Задание> Перепишите без изменений строки из приведенных ниже данных: от строки с «This screenshot has height=753, width=1568.» до строки с «This screenshot has width=1280, height=409.», обе включительно.

Данные о позициях элементов и текста:

▼

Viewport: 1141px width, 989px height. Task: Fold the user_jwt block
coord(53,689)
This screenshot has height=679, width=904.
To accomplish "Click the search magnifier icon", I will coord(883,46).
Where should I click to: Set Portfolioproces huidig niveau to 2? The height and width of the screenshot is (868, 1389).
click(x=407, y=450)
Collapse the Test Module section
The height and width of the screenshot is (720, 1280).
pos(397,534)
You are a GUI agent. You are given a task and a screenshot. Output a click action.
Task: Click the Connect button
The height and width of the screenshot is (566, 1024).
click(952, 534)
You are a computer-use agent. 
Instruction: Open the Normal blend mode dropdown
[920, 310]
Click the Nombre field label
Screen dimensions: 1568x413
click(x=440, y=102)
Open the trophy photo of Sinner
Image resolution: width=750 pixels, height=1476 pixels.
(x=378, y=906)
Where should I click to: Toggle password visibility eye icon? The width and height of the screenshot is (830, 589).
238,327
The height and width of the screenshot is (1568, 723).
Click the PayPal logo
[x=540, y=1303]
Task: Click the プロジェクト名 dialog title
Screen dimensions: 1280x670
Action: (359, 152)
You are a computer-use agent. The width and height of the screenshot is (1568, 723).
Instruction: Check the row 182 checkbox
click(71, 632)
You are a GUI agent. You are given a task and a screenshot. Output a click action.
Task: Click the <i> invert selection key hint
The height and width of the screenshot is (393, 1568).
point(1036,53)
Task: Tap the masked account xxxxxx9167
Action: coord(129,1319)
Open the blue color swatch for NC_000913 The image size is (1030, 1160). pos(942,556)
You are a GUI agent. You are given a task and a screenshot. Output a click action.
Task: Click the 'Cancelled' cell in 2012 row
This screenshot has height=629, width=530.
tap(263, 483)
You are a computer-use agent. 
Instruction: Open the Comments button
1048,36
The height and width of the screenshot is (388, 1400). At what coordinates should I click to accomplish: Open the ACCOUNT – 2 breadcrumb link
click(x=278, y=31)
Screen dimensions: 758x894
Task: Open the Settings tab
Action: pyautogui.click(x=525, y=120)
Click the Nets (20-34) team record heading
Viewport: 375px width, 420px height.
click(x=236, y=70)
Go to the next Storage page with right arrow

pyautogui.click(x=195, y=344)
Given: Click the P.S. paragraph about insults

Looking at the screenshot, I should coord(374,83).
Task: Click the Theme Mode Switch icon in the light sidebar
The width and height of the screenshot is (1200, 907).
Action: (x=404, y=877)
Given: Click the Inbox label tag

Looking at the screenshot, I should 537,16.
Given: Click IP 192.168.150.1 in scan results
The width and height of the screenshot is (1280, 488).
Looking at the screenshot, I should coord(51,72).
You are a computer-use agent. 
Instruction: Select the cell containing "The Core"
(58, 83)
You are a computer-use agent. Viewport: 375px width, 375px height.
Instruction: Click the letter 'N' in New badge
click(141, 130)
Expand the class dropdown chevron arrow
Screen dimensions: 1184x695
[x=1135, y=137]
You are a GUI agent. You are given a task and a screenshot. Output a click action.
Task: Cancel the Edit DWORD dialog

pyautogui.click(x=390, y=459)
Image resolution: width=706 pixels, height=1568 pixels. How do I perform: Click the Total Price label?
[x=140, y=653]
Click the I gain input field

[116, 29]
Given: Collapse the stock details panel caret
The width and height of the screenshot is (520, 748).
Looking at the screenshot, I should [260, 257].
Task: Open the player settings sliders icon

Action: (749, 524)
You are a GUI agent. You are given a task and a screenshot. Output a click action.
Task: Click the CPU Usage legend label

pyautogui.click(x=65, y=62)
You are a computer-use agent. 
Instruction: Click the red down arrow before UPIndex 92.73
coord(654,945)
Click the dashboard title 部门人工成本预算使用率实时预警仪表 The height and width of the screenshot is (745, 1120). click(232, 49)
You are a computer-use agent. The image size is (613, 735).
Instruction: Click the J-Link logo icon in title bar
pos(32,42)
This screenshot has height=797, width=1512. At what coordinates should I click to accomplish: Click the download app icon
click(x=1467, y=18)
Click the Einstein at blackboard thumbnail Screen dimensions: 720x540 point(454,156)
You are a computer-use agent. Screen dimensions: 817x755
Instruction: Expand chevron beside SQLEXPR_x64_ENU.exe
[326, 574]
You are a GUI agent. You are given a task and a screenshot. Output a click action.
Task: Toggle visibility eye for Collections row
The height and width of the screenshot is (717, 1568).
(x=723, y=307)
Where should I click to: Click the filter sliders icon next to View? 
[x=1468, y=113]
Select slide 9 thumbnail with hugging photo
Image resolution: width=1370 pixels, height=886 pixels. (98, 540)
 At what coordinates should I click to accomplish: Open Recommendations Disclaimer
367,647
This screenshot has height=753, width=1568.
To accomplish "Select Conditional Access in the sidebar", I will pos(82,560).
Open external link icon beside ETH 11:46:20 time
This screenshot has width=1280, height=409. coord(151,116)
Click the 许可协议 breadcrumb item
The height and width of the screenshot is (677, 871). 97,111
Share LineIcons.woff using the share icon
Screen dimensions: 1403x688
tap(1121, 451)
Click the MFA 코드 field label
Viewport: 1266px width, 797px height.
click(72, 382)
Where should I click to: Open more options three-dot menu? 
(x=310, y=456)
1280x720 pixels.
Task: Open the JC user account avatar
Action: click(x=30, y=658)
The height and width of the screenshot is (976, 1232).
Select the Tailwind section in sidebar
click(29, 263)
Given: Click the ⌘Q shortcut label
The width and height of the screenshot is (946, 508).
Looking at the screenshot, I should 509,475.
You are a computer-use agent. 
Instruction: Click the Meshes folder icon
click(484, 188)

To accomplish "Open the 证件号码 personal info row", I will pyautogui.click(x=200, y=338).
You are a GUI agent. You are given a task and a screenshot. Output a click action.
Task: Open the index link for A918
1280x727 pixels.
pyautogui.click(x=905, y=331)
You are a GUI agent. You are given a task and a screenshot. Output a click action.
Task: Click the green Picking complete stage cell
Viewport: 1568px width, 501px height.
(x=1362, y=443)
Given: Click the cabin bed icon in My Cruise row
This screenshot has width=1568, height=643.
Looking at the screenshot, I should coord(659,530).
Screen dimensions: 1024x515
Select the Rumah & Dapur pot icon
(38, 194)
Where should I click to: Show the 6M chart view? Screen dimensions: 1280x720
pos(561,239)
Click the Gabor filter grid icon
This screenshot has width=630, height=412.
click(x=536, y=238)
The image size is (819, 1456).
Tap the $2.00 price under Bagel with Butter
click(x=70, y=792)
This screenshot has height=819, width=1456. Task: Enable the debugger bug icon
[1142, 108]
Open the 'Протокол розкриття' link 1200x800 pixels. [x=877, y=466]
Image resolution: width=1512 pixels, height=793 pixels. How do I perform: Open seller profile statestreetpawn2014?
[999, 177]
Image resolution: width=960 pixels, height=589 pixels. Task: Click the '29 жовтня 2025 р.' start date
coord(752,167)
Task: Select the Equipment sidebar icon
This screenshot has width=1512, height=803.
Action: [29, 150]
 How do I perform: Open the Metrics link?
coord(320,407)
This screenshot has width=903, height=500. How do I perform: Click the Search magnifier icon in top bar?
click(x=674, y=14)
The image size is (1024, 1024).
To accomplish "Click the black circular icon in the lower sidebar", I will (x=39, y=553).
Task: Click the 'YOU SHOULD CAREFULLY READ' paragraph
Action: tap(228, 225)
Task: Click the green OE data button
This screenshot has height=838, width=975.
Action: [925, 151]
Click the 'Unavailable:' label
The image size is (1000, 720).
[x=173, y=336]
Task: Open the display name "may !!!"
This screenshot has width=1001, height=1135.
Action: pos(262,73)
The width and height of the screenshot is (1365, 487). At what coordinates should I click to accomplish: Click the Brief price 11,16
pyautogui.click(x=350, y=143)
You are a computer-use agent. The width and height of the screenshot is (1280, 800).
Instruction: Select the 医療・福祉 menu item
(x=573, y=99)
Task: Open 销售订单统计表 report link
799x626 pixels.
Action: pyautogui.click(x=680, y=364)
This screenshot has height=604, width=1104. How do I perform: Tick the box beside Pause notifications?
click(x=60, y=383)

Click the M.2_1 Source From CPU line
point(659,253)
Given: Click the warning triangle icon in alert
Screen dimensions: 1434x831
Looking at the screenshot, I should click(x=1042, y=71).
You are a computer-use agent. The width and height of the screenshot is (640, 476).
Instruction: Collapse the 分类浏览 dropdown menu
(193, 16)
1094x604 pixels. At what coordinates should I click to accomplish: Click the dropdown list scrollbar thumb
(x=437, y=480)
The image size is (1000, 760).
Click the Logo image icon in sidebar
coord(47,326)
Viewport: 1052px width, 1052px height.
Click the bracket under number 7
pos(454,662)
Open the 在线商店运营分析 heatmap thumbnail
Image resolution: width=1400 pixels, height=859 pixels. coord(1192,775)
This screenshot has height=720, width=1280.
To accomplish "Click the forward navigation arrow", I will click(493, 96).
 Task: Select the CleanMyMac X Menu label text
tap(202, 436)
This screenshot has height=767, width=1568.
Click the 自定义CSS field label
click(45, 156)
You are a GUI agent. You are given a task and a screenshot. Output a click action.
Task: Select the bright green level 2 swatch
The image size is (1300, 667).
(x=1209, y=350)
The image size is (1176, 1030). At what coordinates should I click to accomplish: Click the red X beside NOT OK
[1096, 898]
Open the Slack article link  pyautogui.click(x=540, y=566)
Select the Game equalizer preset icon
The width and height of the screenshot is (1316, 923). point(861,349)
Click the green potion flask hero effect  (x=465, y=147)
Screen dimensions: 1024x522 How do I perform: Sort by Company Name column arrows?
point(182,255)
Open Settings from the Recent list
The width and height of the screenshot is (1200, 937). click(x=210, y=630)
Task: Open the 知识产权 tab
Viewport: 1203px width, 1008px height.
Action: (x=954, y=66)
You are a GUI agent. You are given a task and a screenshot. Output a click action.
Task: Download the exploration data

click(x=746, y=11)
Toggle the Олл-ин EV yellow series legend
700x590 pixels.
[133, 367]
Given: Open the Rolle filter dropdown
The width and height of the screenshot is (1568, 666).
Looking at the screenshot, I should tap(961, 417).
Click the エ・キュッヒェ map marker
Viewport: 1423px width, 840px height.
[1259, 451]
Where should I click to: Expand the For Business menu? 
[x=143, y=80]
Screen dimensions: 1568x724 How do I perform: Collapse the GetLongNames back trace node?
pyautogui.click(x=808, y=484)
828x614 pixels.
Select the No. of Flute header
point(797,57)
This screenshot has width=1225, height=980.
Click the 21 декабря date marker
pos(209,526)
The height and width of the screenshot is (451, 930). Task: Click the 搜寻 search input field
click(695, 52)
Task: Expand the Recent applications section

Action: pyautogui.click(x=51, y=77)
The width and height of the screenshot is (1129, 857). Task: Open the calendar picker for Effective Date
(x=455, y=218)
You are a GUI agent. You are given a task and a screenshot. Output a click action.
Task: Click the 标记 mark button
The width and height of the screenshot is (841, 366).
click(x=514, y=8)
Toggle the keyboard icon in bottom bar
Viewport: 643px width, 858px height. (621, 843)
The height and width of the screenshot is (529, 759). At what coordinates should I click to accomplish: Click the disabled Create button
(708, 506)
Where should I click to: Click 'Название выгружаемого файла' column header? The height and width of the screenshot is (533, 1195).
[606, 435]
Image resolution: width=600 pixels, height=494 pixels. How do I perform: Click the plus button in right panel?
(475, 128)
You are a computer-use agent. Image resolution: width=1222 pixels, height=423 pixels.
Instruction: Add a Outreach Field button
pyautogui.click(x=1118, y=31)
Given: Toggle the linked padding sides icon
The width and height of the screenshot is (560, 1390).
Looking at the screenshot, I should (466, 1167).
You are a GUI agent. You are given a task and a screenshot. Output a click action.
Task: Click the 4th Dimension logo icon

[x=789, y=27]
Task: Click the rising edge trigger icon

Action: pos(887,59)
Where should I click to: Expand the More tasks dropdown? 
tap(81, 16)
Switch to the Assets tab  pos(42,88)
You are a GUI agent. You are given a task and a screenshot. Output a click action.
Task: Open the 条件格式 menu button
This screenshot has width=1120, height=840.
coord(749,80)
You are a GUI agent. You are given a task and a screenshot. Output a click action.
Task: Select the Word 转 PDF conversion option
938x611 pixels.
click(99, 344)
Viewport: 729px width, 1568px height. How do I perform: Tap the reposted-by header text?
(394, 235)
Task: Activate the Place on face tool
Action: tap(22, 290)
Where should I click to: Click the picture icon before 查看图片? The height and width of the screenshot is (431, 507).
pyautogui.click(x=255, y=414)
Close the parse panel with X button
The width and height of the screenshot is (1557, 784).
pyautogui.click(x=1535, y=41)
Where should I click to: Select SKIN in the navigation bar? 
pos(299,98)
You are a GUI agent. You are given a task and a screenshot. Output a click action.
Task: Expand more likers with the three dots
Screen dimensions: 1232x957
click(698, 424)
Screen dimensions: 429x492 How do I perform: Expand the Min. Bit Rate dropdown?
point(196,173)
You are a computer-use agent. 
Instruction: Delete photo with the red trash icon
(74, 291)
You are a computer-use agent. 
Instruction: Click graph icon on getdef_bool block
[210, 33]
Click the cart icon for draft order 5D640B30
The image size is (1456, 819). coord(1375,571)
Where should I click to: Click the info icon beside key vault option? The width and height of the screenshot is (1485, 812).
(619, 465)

▲

Результат задания>
This screenshot has height=753, width=1568.
To accomplish "Select Conditional Access in the sidebar", I will pos(82,560).
Open external link icon beside ETH 11:46:20 time
This screenshot has width=1280, height=409. coord(151,116)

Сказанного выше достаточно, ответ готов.